The base patterns the scanner recognizes

Some of the base patterns those entries fire out of are recognizable shapes. SovaScan tags the classic ones named by the traders who defined them, so you can screen for the shape you trade best.

Volatility contraction pattern (VCP)

Mark Minervini's signature base: a series of progressively smaller pullbacks on fading volume, tightening until supply is exhausted. The breakout from the final, tightest contraction is the trigger.

Cup-and-handle

William O'Neil's classic CANSLIM base. A rounded cup forms as the stock corrects and recovers, then a short, shallow handle drifts back near the highs on lighter volume before the breakout.

Darvas Box

Nicolas Darvas's framework: price trades inside a defined box of support and resistance, and a clean break above the top of the box signals the next leg higher.

Flat base and high tight flag

Two more momentum staples. A flat base is a shallow, sideways consolidation after an advance; a high tight flag is a brief, sharp pause after an explosive run. Both can precede powerful breakouts.

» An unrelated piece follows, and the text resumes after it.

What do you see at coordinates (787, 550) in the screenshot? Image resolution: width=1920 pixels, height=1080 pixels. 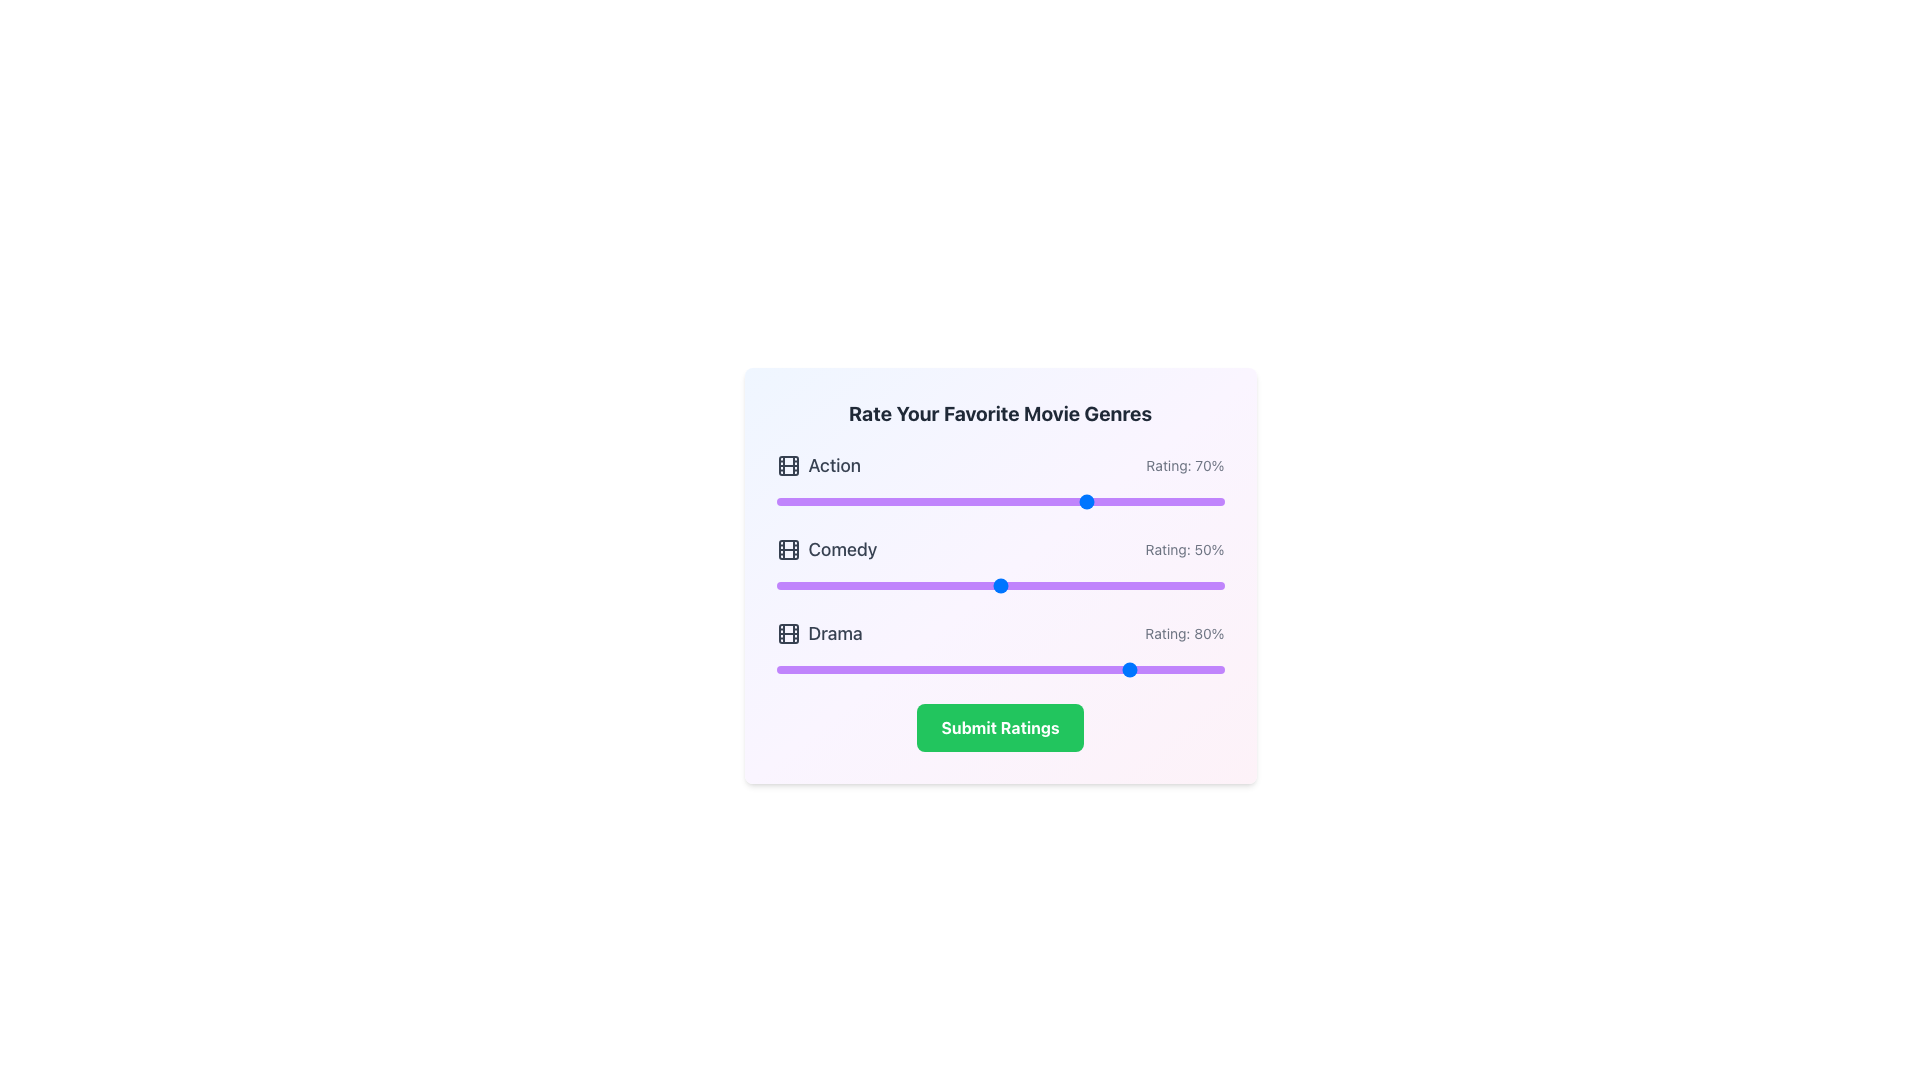 I see `the small rounded rectangle in the SVG graphic component next to the text 'Comedy' in the UI` at bounding box center [787, 550].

How do you manage risk on a breakout?

Risk control is the whole game. Before entering, you decide where the setup is wrong, usually just below the base or the breakout candle, and size the position so that hitting that stop costs only a small, fixed fraction of the account. Winners are managed by trailing a stop up under a rising moving average, letting the trend run while protecting open profit. Cut losers quickly, give winners room: that asymmetry is what makes the math work.

How SovaScan automates this

Running these screens by hand across the whole market is slow. SovaScan sweeps roughly 1,500 liquid NASDAQ, NYSE, S&P 500, and small-cap stocks every trading day, scores each one on relative strength, trend quality, ADR, volume, the chart pattern, proximity to the 52-week high, breakouts, industry-group strength, and float, and ranks them with a single 1 to 100 momentum score. Premium plans add a plain-English AI brief for each setup with a concrete trigger and stop. You can read the full question list on the FAQ or see plans on the pricing page. For deeper dives on each concept, visit the Learn hub.

Sources and further reading

  • Stan Weinstein, Secrets for Profiting in Bull and Bear Markets (stage analysis).
  • William J. O'Neil, How to Make Money in Stocks (CAN SLIM, cup-and-handle base).
  • Mark Minervini, Trade Like a Stock Market Wizard (volatility contraction pattern).
  • Nicolas Darvas, How I Made $2,000,000 in the Stock Market (the Darvas Box).